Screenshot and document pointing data
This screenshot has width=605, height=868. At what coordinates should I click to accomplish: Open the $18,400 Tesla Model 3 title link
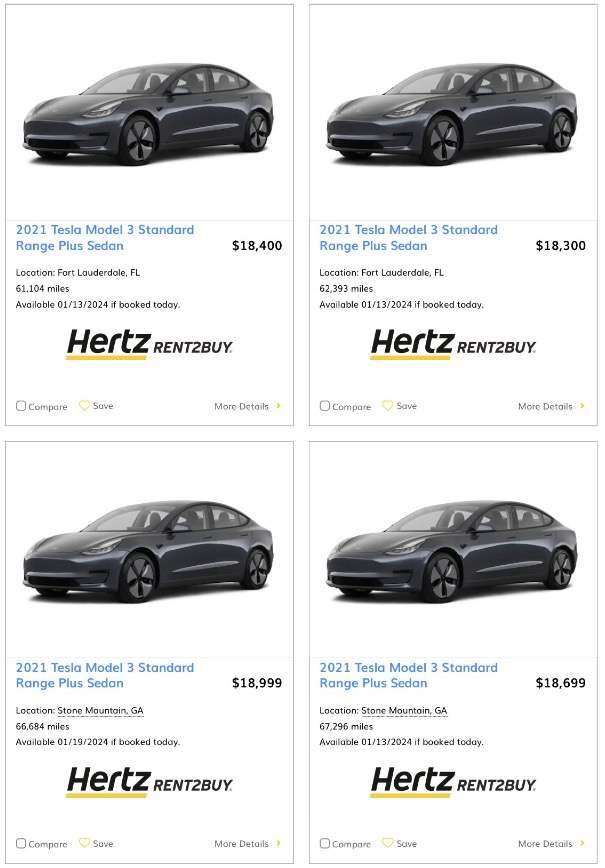[x=104, y=237]
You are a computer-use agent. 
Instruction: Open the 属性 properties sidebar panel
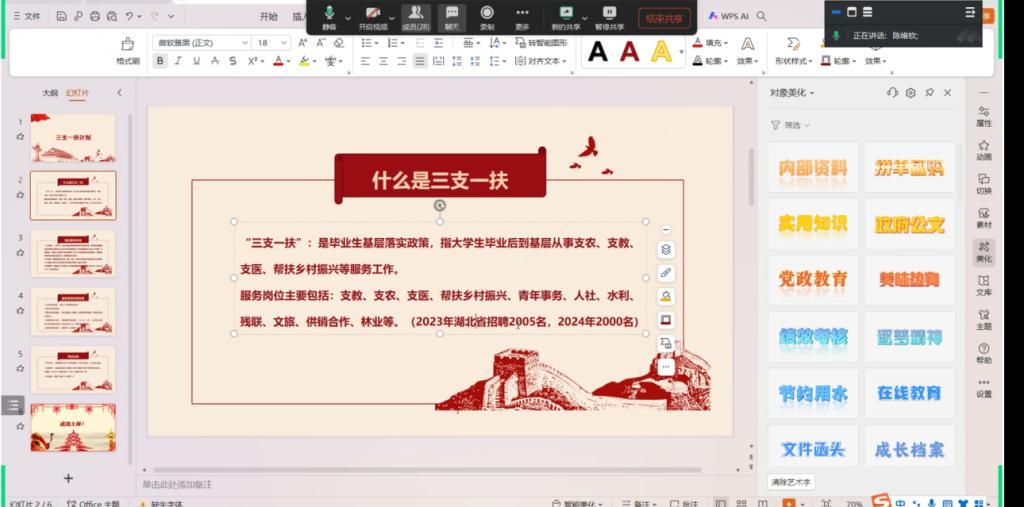coord(984,116)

GIVEN REQUEST –
Can you change every "Open" in the material above to "Select", keeping everything else the same and leaving out the pictures?

RESPONSE TO THIS TASK –
This screenshot has width=605, height=868. At what coordinates should I click to accomplish: Select the $18,400 Tesla Model 3 title link
[x=104, y=237]
You are a computer-use agent. 
Instruction: Select the 属性 properties sidebar panel
coord(984,116)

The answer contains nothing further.